Transcribe the records below, starting at the beginning of the records and ending at the line that contains "Graduate (672, 125)", with both ends included. Leave the pictures out of your answer.

[START ENTRIES SHOWN]

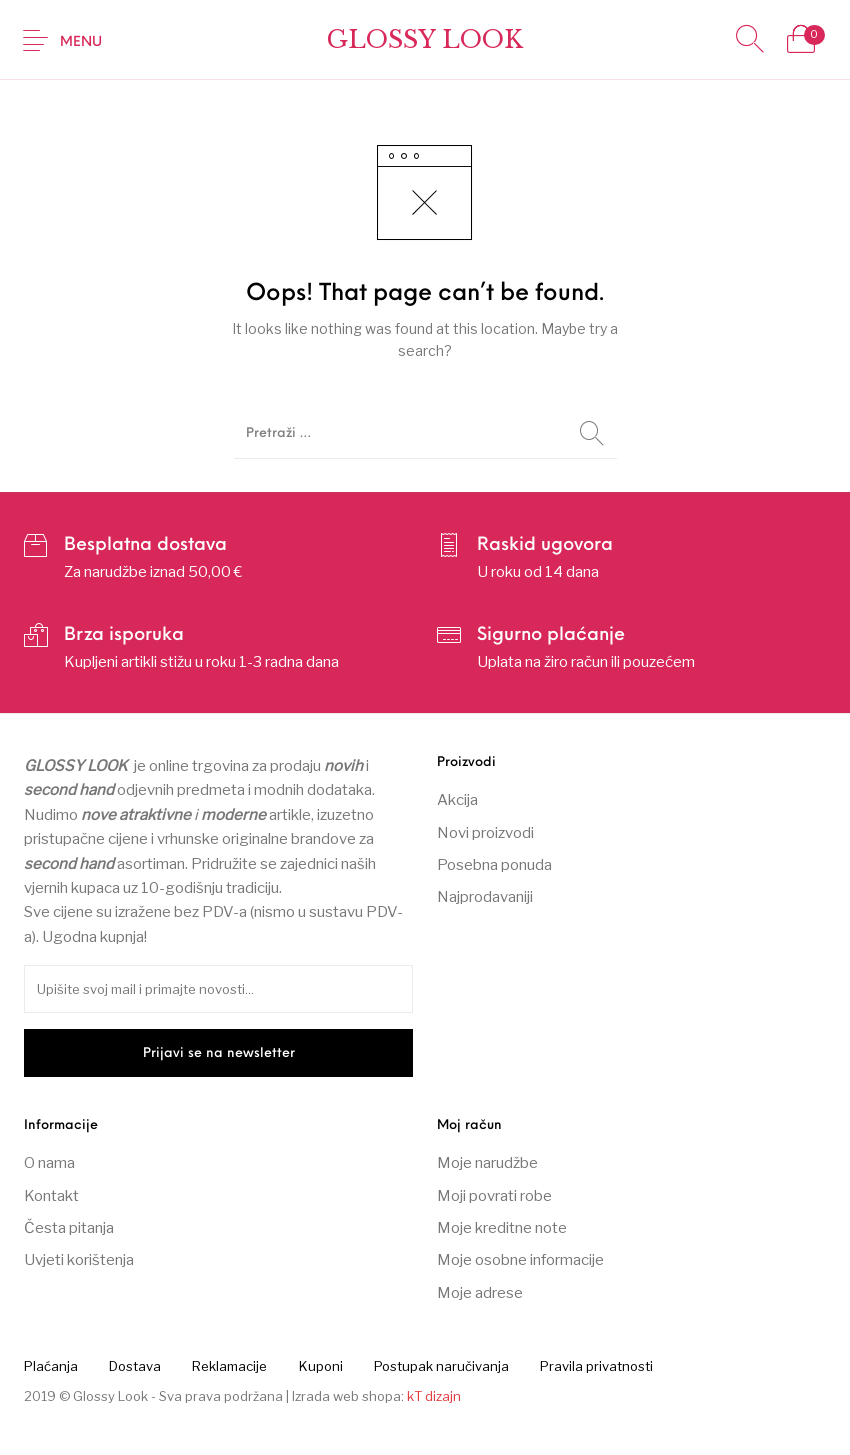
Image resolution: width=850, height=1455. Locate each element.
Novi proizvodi (485, 833)
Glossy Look (425, 39)
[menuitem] (50, 1366)
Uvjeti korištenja (79, 1260)
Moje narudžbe (487, 1163)
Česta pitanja (69, 1228)
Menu (81, 42)
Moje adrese (480, 1293)
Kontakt (51, 1196)
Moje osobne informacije (520, 1260)
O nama (49, 1163)
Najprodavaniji (485, 897)
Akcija (457, 800)
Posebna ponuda (494, 865)
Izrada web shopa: (348, 1396)
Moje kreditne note (502, 1228)
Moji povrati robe (494, 1196)
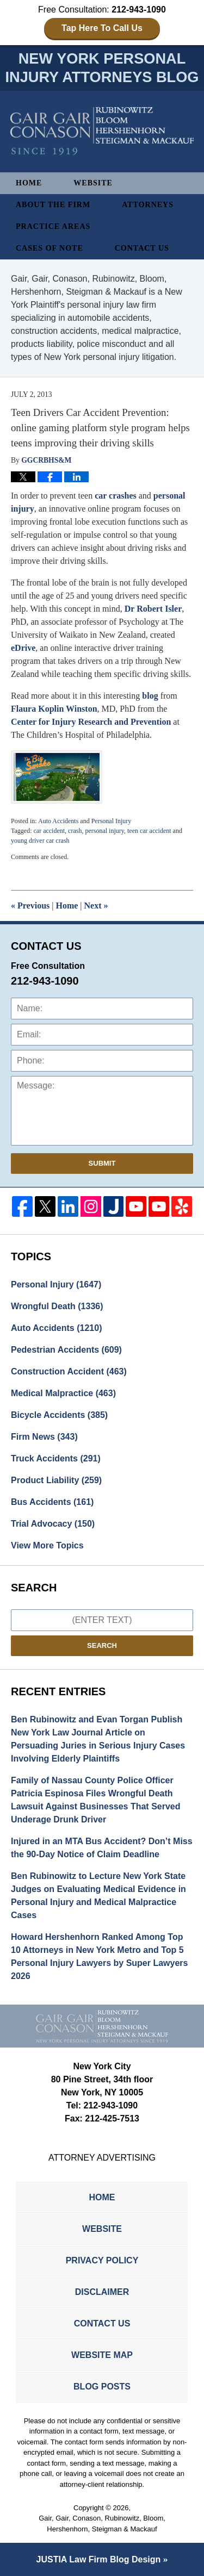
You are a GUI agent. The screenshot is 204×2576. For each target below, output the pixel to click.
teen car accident (149, 831)
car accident (49, 831)
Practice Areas (53, 226)
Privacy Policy (102, 2260)
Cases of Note (49, 248)
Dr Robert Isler (153, 608)
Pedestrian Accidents (66, 1349)
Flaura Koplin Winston (54, 708)
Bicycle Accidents (59, 1415)
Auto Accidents (58, 821)
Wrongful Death (57, 1306)
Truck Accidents (56, 1458)
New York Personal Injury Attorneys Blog (102, 131)
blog (150, 695)
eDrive (23, 647)
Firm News (44, 1436)
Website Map (102, 2355)
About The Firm (53, 205)
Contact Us (142, 248)
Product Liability (56, 1480)
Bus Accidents (52, 1502)
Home (29, 183)
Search (102, 1645)
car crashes (116, 495)
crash (75, 831)
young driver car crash (40, 840)
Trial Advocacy (53, 1523)
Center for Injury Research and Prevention (92, 721)
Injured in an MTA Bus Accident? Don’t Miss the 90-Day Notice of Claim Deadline (102, 1848)
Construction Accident (69, 1371)
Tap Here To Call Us (102, 28)
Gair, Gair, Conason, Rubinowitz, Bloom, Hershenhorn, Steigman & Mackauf (102, 2523)
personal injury (104, 831)
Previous (30, 905)
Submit (102, 1163)
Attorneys (148, 205)
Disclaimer (102, 2292)
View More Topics (47, 1545)
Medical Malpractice (63, 1393)
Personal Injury (111, 821)
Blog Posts (102, 2386)
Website (93, 183)
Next (96, 905)
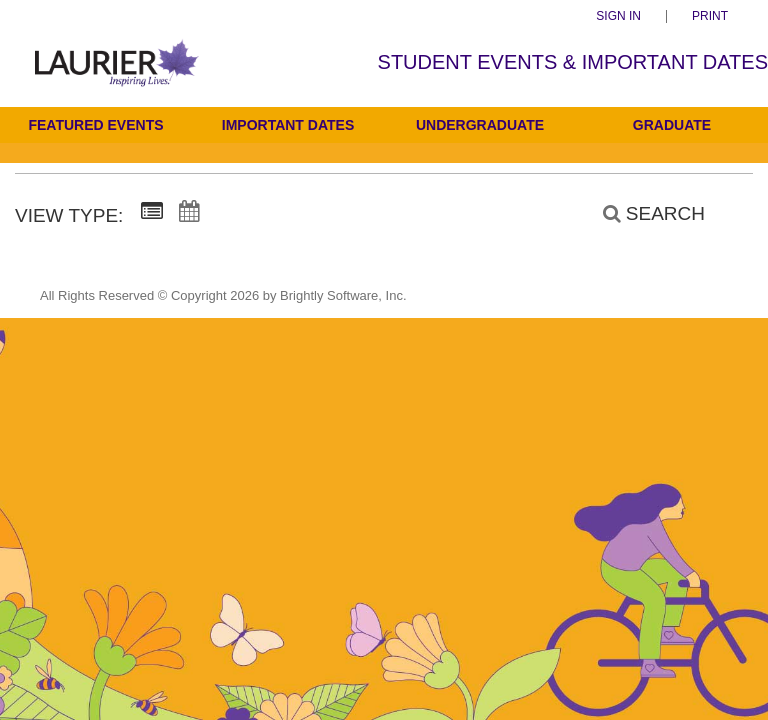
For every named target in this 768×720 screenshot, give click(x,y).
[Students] (117, 76)
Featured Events (95, 125)
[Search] (643, 214)
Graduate (672, 125)
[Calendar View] (189, 212)
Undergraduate (480, 125)
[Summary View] (152, 212)
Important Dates (288, 125)
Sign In (618, 16)
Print (710, 16)
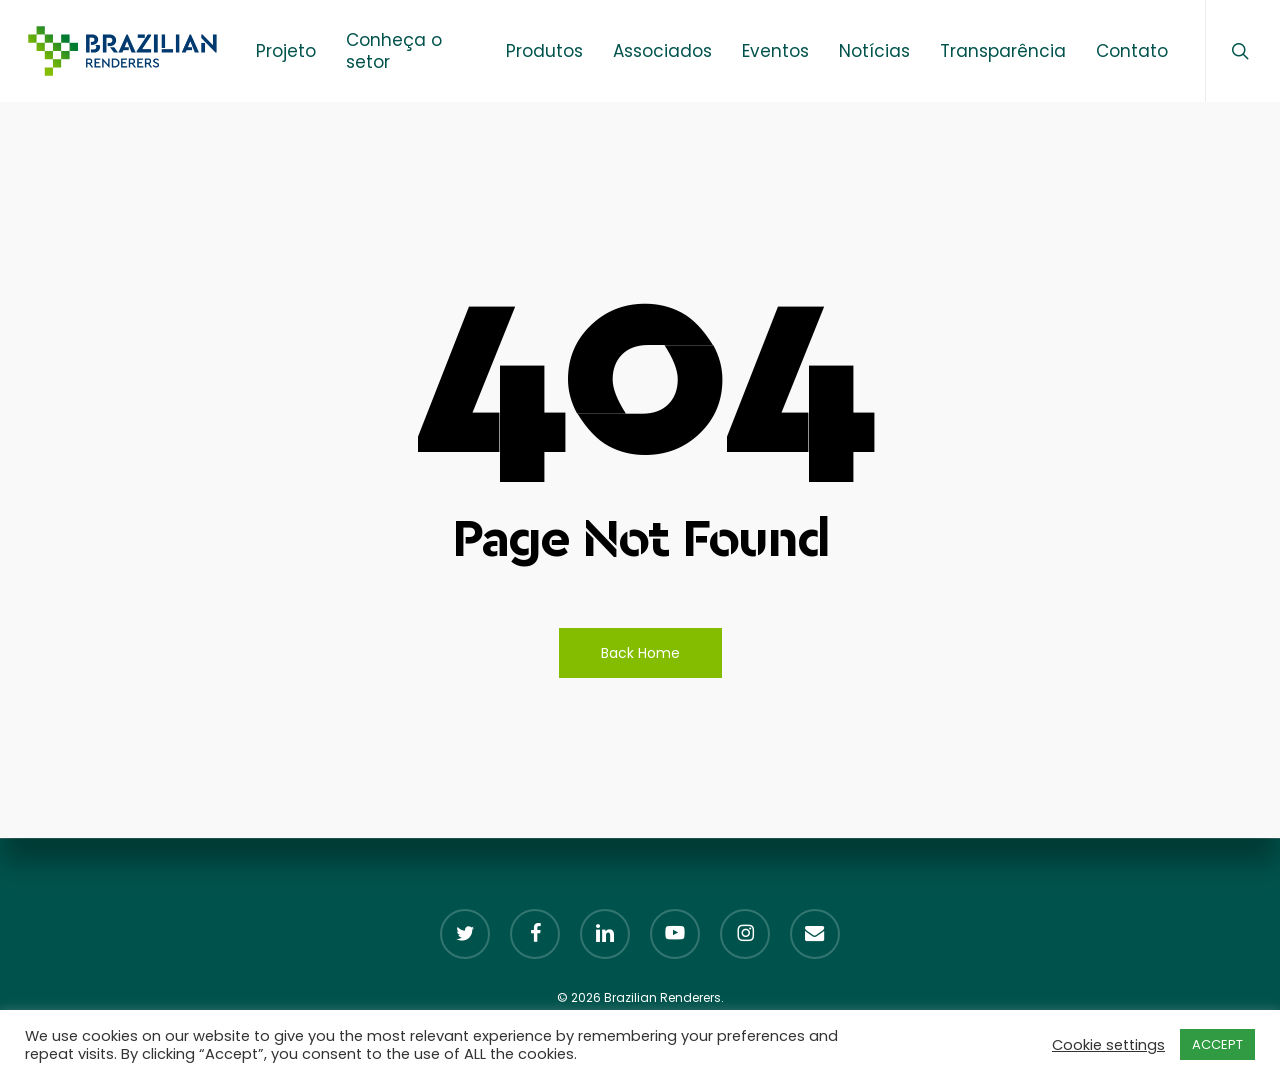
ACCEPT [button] (1217, 1044)
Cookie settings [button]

[END ENTRIES SHOWN]

OUTPUT FOR THIS EXERCISE:
Image resolution: width=850, height=1455. Locate each element.
Novi proizvodi (485, 833)
Glossy Look (425, 39)
[menuitem] (50, 1366)
Uvjeti korištenja (79, 1260)
Moje narudžbe (487, 1163)
Česta pitanja (69, 1228)
Menu (81, 42)
Moje adrese (480, 1293)
Kontakt (51, 1196)
Moje osobne informacije (520, 1260)
O nama (49, 1163)
Najprodavaniji (485, 897)
Akcija (457, 800)
Posebna ponuda (494, 865)
Izrada web shopa: (348, 1396)
Moje kreditne note (502, 1228)
Moji povrati robe (494, 1196)
You are a GUI agent. The screenshot is 204×2576. For each target below, output the pixel to click.
teen car accident (149, 831)
car accident (49, 831)
Practice Areas (53, 226)
Privacy Policy (102, 2260)
Cases of Note (49, 248)
Dr Robert Isler (153, 608)
Pedestrian Accidents (66, 1349)
Flaura Koplin Winston (54, 708)
Bicycle Accidents (59, 1415)
Auto Accidents (58, 821)
Wrongful Death (57, 1306)
Truck Accidents (56, 1458)
New York Personal Injury Attorneys Blog (102, 131)
blog (150, 695)
eDrive (23, 647)
Firm News (44, 1436)
Website Map (102, 2355)
About The Firm (53, 205)
Contact Us (142, 248)
Product Liability (56, 1480)
Bus Accidents (52, 1502)
Home (29, 183)
Search (102, 1645)
car crashes (116, 495)
crash (75, 831)
young driver car crash (40, 840)
Trial Advocacy (53, 1523)
Center for Injury Research and Prevention (92, 721)
Injured in an MTA Bus Accident? Don’t Miss the 90-Day Notice of Claim Deadline (102, 1848)
Construction Accident (69, 1371)
Tap Here To Call Us (102, 28)
Gair, Gair, Conason, Rubinowitz, Bloom, Hershenhorn, Steigman & Mackauf (102, 2523)
personal injury (104, 831)
Previous (30, 905)
Submit (102, 1163)
Attorneys (148, 205)
Disclaimer (102, 2292)
View More Topics (47, 1545)
Medical Malpractice (63, 1393)
Personal Injury (111, 821)
Blog Posts (102, 2386)
Website (93, 183)
Next (96, 905)
For every named target in this 768×720 screenshot, give click(x,y).
[Students] (117, 76)
Featured Events (95, 125)
[Search] (643, 214)
Graduate (672, 125)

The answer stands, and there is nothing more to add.